++++ DATA EXTRACTS ++++

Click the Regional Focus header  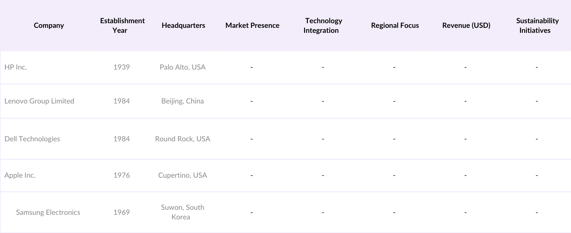(x=395, y=25)
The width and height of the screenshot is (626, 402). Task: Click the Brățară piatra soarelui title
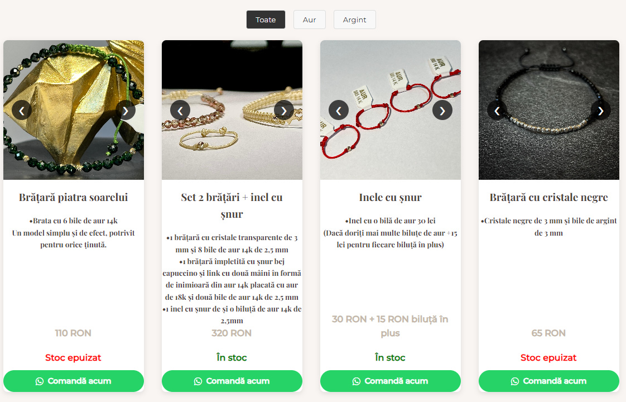[x=74, y=198]
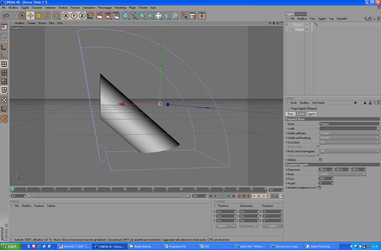Toggle the Abilitato checkbox
This screenshot has width=381, height=251.
pos(321,160)
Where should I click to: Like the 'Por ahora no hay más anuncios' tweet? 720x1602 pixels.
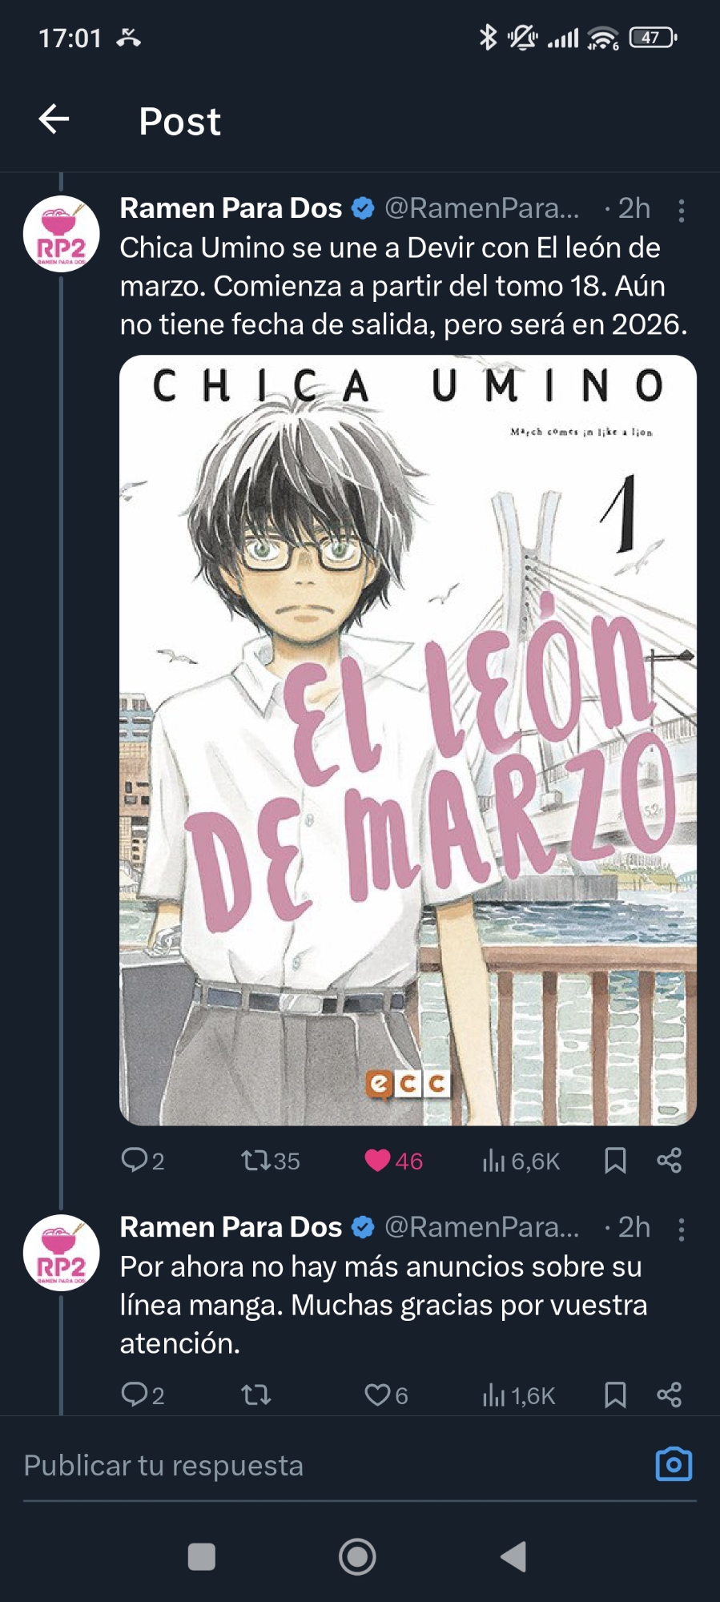pyautogui.click(x=377, y=1395)
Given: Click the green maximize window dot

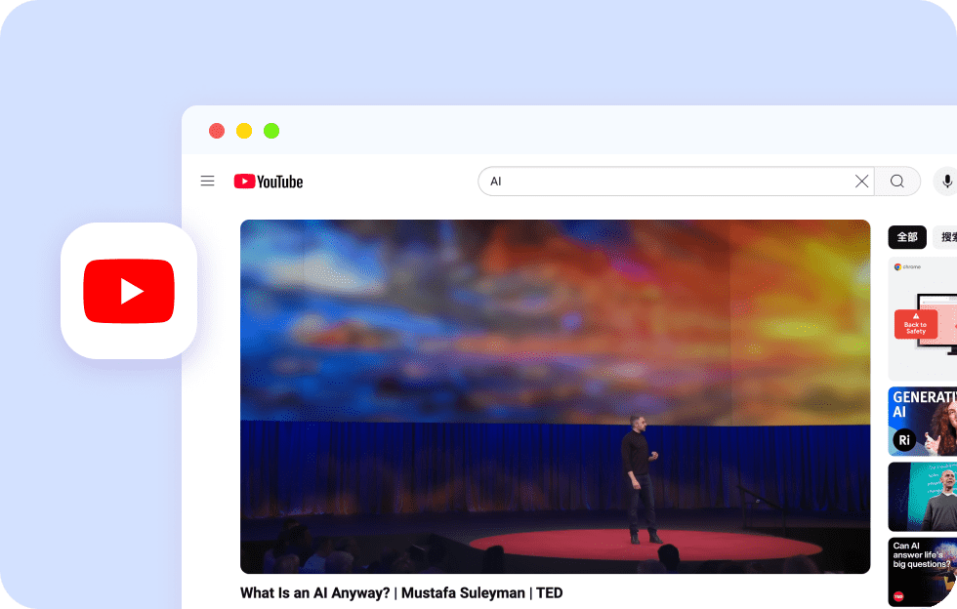Looking at the screenshot, I should pyautogui.click(x=271, y=131).
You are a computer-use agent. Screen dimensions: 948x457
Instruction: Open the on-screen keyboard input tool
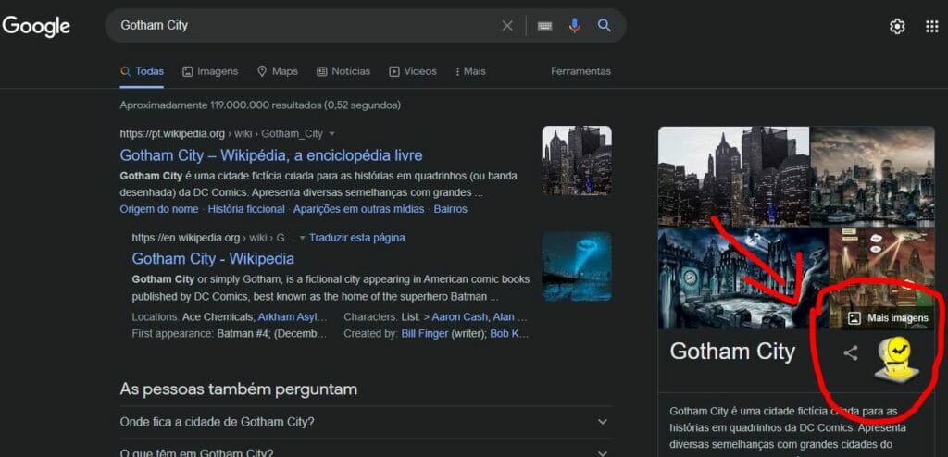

++++

§ GOAL OF THE EXERCISE: Return only the line with "You are a computer-use" and the lines after it up to the end of the records, exact and free of pictures.

§ ANSWER TO THIS EXERCISE:
You are a computer-use agent. Screen dimensions: 948x457
Instruction: Open the on-screen keyboard input tool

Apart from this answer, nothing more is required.